EU-arbeidstijdenrichtlijn, terug naar de 60-urige werkweek
Eerder deze maand stemde het Europese Parlement in met de nieuwe arbeidstijdenrichtlijn. Die maakt het mogelijk dat we in Europa voortaan werkweken van 60 uur of meer kunnen krijgen en dat bedrijven andere regels over arbeidstijden aan hun laars mogen lappen. Een grotere verslechtering van de arbeidsomstandigheden is bijna niet denkbaar.
De richtlijn regelt een ‘flexibilisering’ van de arbeidstijd waardoor een werkweek kan oplopen tot 60 uur of meer. Tot nog toe gold dat werknemers over een periode van vier maanden gemiddeld 48 uur per week mochten werken. Deze referentieperiode wordt nu verlengd tot een heel jaar. Voor bedrijven wordt het daarmee makkelijker om ‘pieken’ in de productie op te vangen door extreem lange werkweken af te wisselen met lange periodes zonder arbeid.

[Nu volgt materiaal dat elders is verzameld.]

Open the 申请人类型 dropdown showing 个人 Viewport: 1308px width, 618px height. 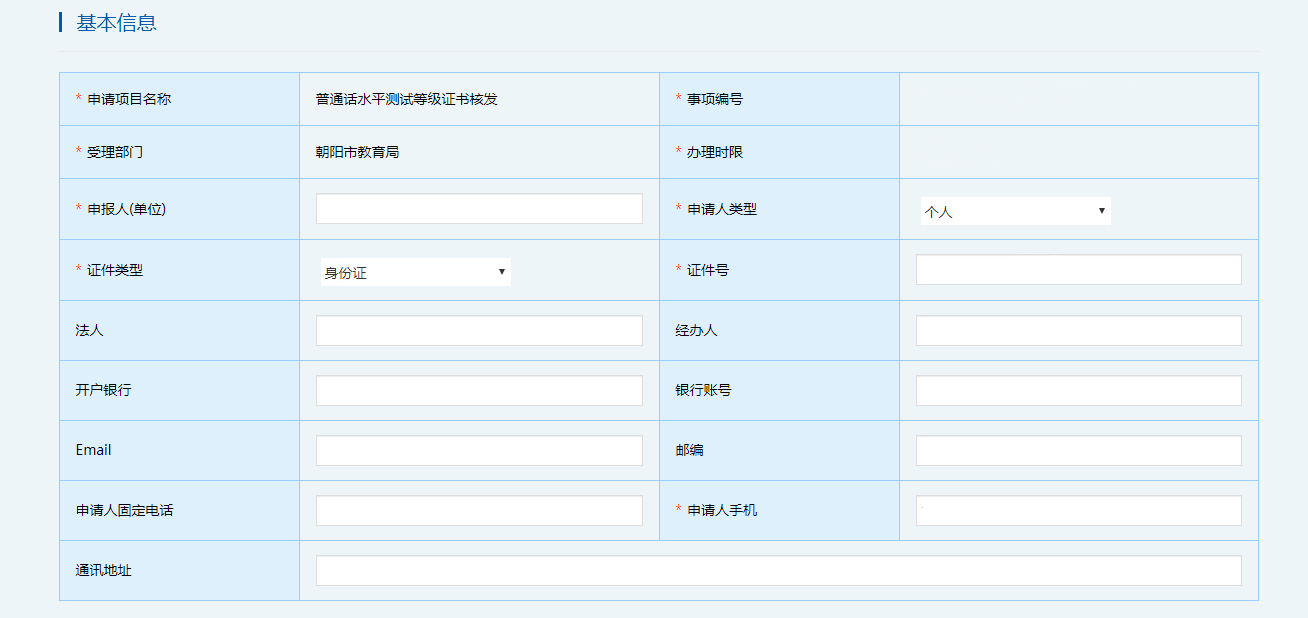[1015, 211]
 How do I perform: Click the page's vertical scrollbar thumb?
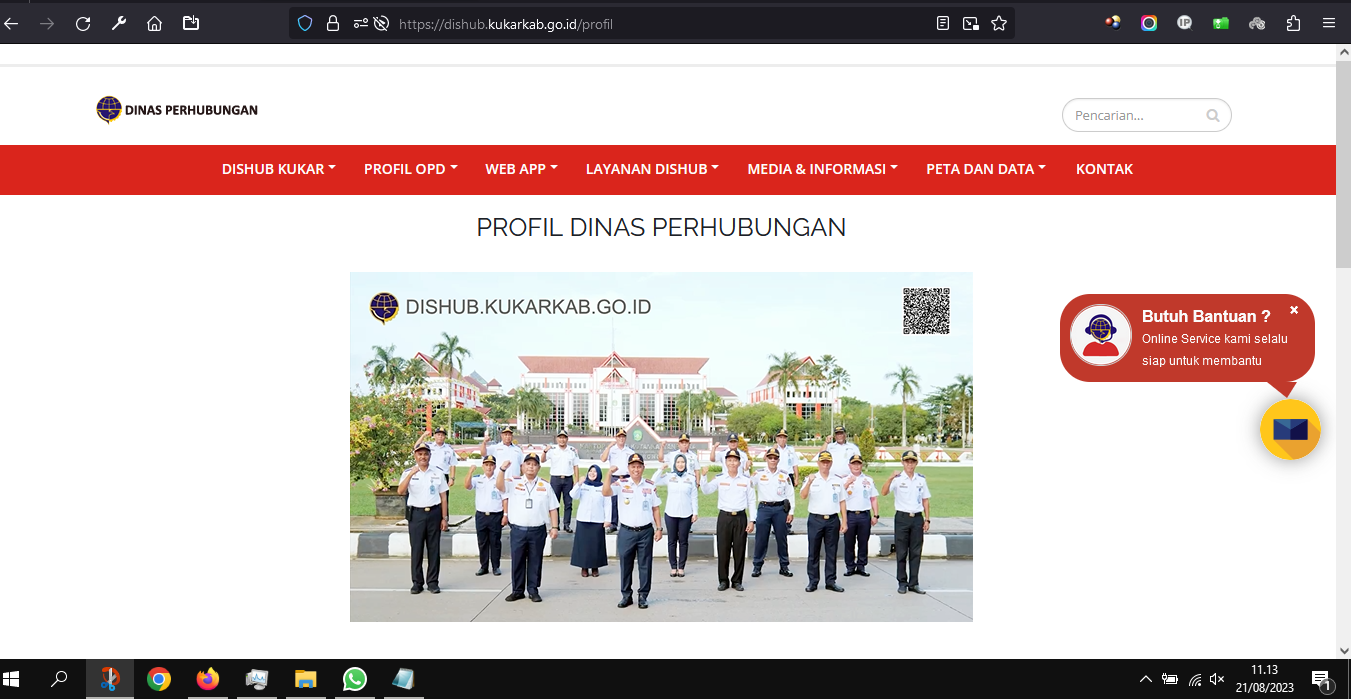(x=1343, y=165)
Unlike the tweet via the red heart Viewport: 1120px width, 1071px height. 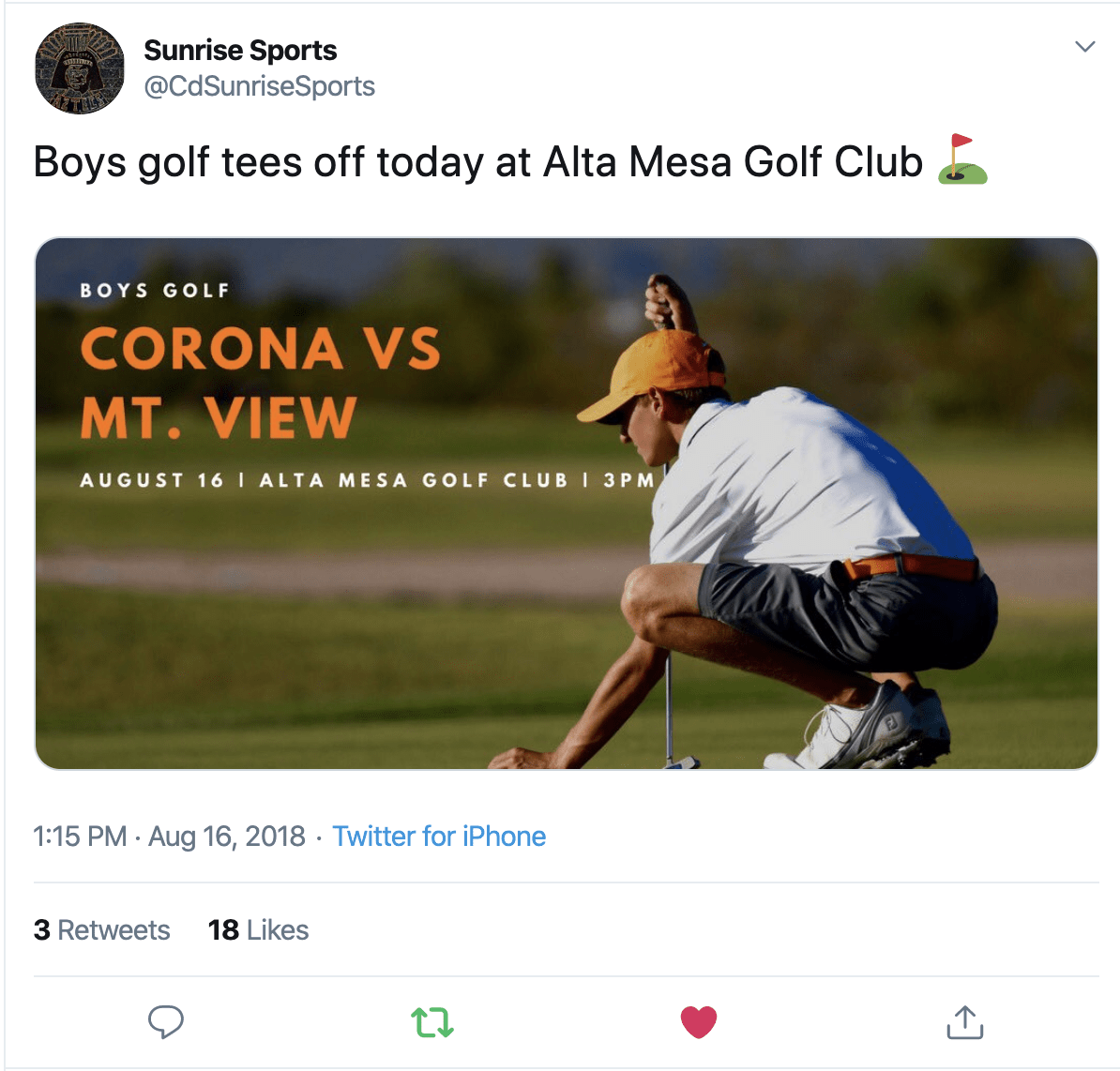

De arbeidstijdenrichtlijn voorziet ook in een zogenaamde opt-out, waarbij lidstaten het recht krijgen om af te wijken van de toch al ruime regels over arbeidstijden en individuele afspraken kunnen maken met werknemers. De verworvenheden van collectieve regelingen worden hier uitgewist en het zet de deur open naar verdere uitkleding van de betekenis van de CAO. Niemand hoeft zich illusies te maken over de betekenis van ‘individuele afspraken over arbeidstijden’. In Engeland kunnen we vandaag zien waar heel Europa morgen mee te maken gaat krijgen. Werknemers kunnen akkoord gaan met flexibele en vooral extreem lange werkweken, of hun boeltje pakken.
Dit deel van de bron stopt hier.